Texto propuesto:
⟨
Lo que se está viendo en el “caso Marlaska-Pérez de los Cobos” es un claro ejemplo de cómo vienen funcionando desde hace años, tal vez desde siempre, algunas estructuras o grupos de poder que, en definitiva, son los que mandan, que es cosa distinta que gobernar. Nada de lo visto hasta ahora nos llama la atención y, seguramente, lo más novedoso es la sorpresa con la que muchos están viendo un fenómeno que viene de antiguo, solo que no les afectaba directamente.

Que dentro de los cuerpos y fuerzas de seguridad del Estado haya amplios sectores que nunca se han visto impregnados de una cultura democrática, es algo que no debería sorprendernos; los ejemplos que apuntan en esa dirección son múltiples, variados y prolongados en el tiempo. La cuestión es saber hasta cuándo se va a permitir.

Que dentro de la judicatura haya grupos de poder que tampoco están imbuidos de valores democráticos y que interactúan para mantener su control sobre las altas instancias jurisdiccionales e interpretar la ley desde una perspectiva incompatible con las normas de la Unión Europea, también es algo sabido. Una vez más, la cuestión radica en saber hasta cuándo se va a permitir.

La combinación, complicidad e interactuación entre estos dos grupos de poder es una auténtica bomba de relojería que en 40 años de inconclusa Transición no se ha querido desactivar, bien por miedo, bien por incapacidad bien por comodidad o, peor aún, igual ha sido por miedo. El problema es que cada día que pasa se van haciendo más y más fuertes y, tiempo al tiempo, veremos cómo ese tic-tac de su explosiva relojería termina por deflagrar retrotrayéndonos a tiempos no tan lejanos.
⟩
Ejercicio A: Indique si cada afirmación concuerda con el texto propuesto, respondiendo sí o no y citando literalmente las palabras del texto que lo deciden: (i) lo visto hasta ahora en el caso llama la atención; (ii) en la judicatura hay grupos de poder que interpretan la ley desde una perspectiva incompatible con las normas de la Unión Europea; (iii) la Transición se presenta como concluida.
Ejercicio B: Copie del texto propuesto el fragmento que empieza en «Que dentro de la» y termina en «en saber hasta cuándo se va a permitir.».
El material no guarda relación alguna con el texto propuesto.

Datos registrados:
⟨
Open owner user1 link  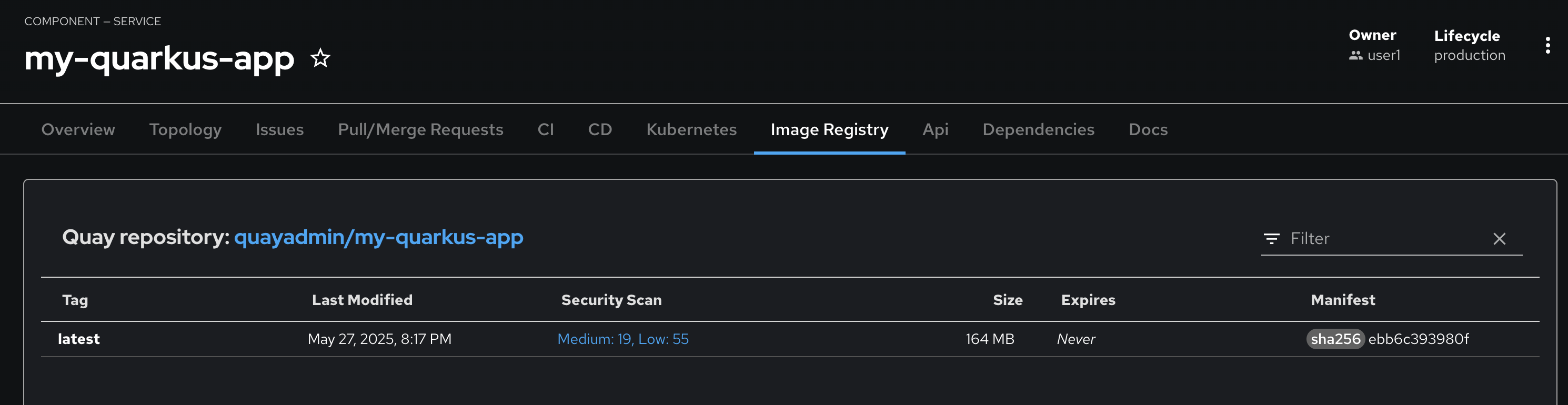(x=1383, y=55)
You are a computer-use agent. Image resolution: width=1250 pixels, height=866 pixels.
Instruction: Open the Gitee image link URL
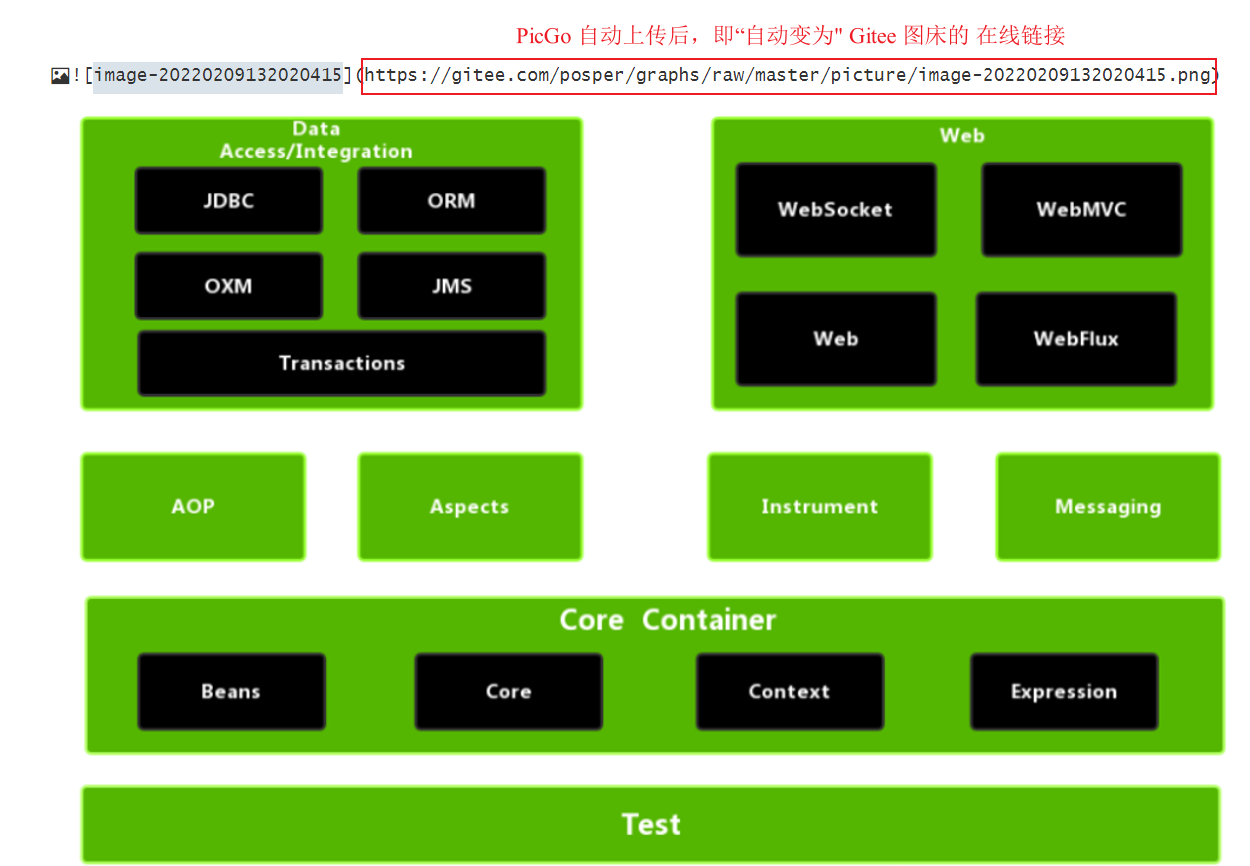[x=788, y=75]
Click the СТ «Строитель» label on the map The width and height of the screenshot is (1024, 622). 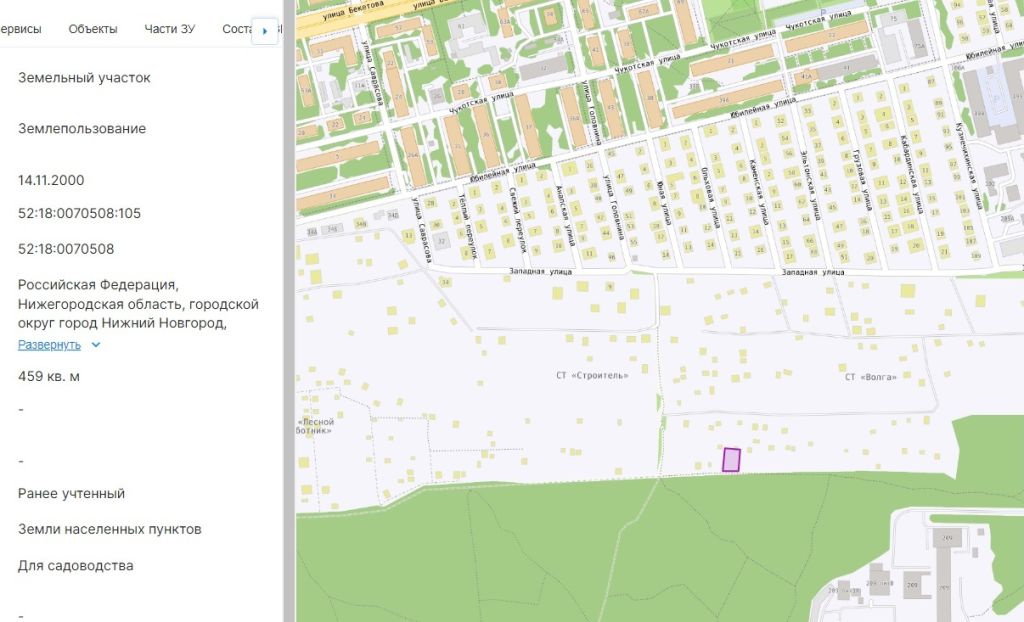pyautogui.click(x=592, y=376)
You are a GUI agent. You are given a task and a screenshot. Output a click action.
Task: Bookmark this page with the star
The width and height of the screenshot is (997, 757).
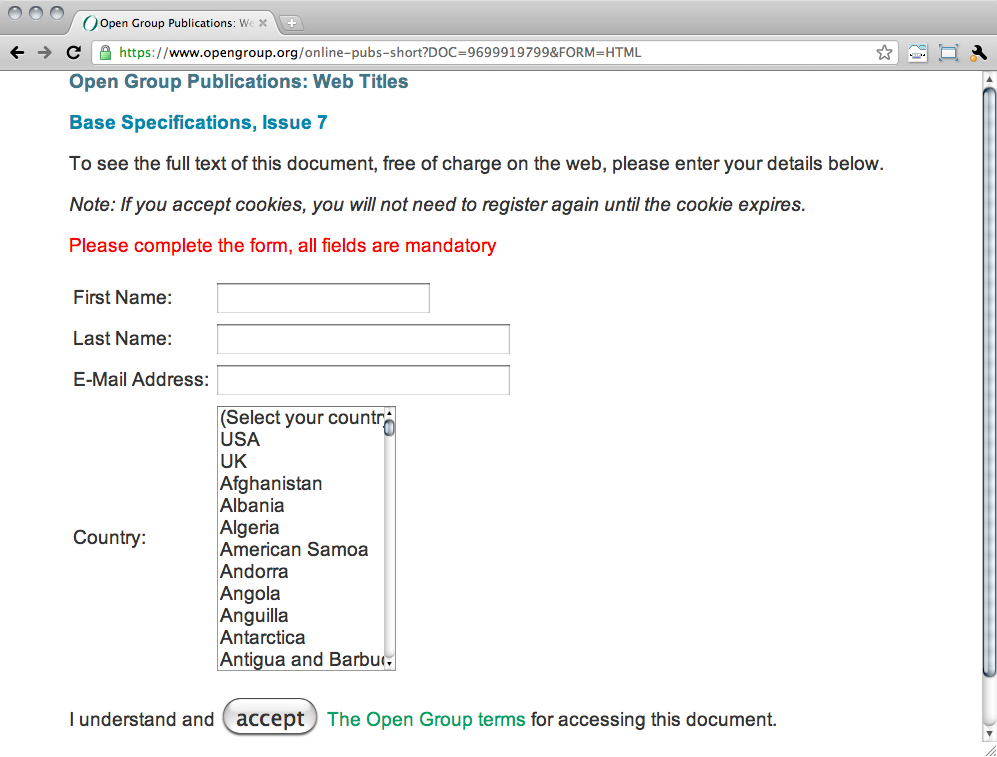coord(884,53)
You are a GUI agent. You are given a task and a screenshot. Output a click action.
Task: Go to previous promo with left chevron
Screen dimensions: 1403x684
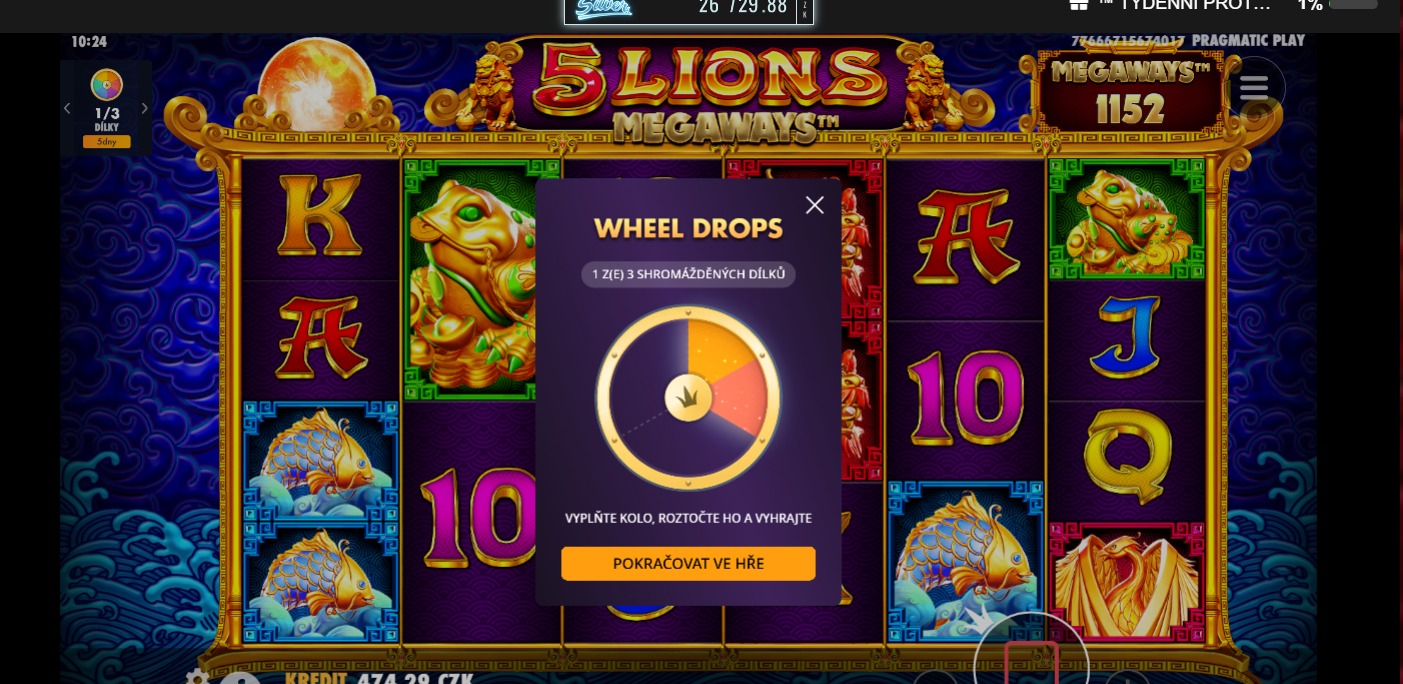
⟩
Solución comentada A:
(i) No: «Nada de lo visto hasta ahora nos llama la atención».
(ii) Sí: «interpretar la ley desde una perspectiva incompatible con las normas de la Unión Europea».
(iii) No: «en 40 años de inconclusa Transición».

Solución comentada B:
Que dentro de la judicatura haya grupos de poder que tampoco están imbuidos de valores democráticos y que interactúan para mantener su control sobre las altas instancias jurisdiccionales e interpretar la ley desde una perspectiva incompatible con las normas de la Unión Europea, también es algo sabido. Una vez más, la cuestión radica en saber hasta cuándo se va a permitir.